Bei dem süddeutschen Automobilbauer Daimler kommen außerdem Rückstellungen für die Dieselkrise hinzu. Der neue Daimler-Chef Ola Källenius musste am Freitag zum zweiten Mal innerhalb von drei Wochen die Ziele für das laufende Geschäftsjahr nach unten korrigieren. Das Ergebnis vor Steuern und Zinsen (Ebit) werde deutlich unter den gut elf Milliarden Euro des Vorjahres liegen, warnte der Oberklasse-Autobauer.

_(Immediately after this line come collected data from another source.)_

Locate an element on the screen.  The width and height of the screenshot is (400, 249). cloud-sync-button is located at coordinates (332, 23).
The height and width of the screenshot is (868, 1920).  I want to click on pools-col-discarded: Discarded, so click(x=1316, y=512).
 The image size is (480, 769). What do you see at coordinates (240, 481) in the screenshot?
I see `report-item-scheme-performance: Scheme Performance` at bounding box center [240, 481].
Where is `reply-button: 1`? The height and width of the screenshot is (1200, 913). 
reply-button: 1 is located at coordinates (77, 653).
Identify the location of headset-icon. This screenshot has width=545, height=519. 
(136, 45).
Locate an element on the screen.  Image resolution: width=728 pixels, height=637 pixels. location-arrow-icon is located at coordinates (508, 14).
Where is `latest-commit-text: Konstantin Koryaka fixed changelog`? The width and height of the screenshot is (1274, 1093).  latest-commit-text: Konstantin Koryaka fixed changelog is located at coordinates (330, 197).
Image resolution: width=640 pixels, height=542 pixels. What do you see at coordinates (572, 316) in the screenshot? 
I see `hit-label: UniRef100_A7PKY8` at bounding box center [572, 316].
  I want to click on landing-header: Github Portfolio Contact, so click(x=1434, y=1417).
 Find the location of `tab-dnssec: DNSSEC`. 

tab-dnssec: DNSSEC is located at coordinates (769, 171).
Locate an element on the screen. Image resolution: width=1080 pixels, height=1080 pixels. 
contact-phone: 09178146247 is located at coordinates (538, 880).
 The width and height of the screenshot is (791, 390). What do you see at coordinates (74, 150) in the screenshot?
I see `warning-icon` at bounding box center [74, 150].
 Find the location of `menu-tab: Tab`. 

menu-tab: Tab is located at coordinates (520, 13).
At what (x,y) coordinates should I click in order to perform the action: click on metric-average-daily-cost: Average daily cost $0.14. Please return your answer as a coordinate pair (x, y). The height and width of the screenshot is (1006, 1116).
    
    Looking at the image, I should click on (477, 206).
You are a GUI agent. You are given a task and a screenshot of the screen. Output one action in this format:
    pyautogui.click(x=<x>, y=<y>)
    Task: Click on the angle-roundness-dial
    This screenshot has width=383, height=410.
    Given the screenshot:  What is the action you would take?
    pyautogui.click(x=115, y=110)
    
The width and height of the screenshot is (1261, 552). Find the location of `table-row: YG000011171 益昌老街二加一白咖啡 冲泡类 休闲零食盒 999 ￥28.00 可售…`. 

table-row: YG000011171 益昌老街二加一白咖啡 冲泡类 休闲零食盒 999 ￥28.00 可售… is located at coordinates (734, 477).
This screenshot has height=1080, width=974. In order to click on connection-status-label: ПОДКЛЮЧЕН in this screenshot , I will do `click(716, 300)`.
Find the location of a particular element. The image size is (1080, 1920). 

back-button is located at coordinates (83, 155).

Schon Ende Juni hatte Daimler die Erwartungen gedrosselt, weil Rückrufe von Diesel-Autos und andere behördliche Maßnahmen in Deutschland fast eine Milliarde Euro mehr kosten als gedacht. Statt eines leichten operativen Gewinnzuwachses sei nur noch ein stagnierendes Ergebnis drin. Nun kostet der Diesel-Ärger nochmal 1,6 Milliarden Euro mehr. Es gehe um „laufende behördliche und gerichtliche Verfahren und Maßnahmen in verschiedenen Regionen“, erklärte Daimler am Freitag. In Amerika laufen Untersuchungen, weil Mercedes-Diesel mehr Stickoxid ausstoßen als erlaubt. Dabei geht es auch um den Verdacht, dass Daimler die Abgasreinigung illegal manipuliert hat.

Autoanalyst Arndt Ellinghorst vom Investmentberater Evercore geht für das laufende Geschäftsjahr nur noch von 6,5 Milliarden Euro Vorsteuergewinn aus. „Daimler hat sich in eine schwierige Lage manövriert“, sagt Ellinghorst. Der Konzern führt allein 3,1 Milliarden Euro Sonderbelastungen auf, die ihm im abgelaufenen zweiten Quartal einen Verlust von 1,6 Milliarden Euro einbrocken (Vorjahr: Gewinn 2,6 Milliarden). Dazu kommen Anlaufschwierigkeiten bei neuen Modellen und die schwächelnden Automärkte.

Bratzel sagt, vor zwei Jahren hätte der Autobauer die Belastungen aus der Abgas-Affäre noch deutlich besser verkraftet als jetzt, in Zeiten des konjunkturellen Abschwungs. Auch das werden wohl die Zulieferer zu spüren bekommen.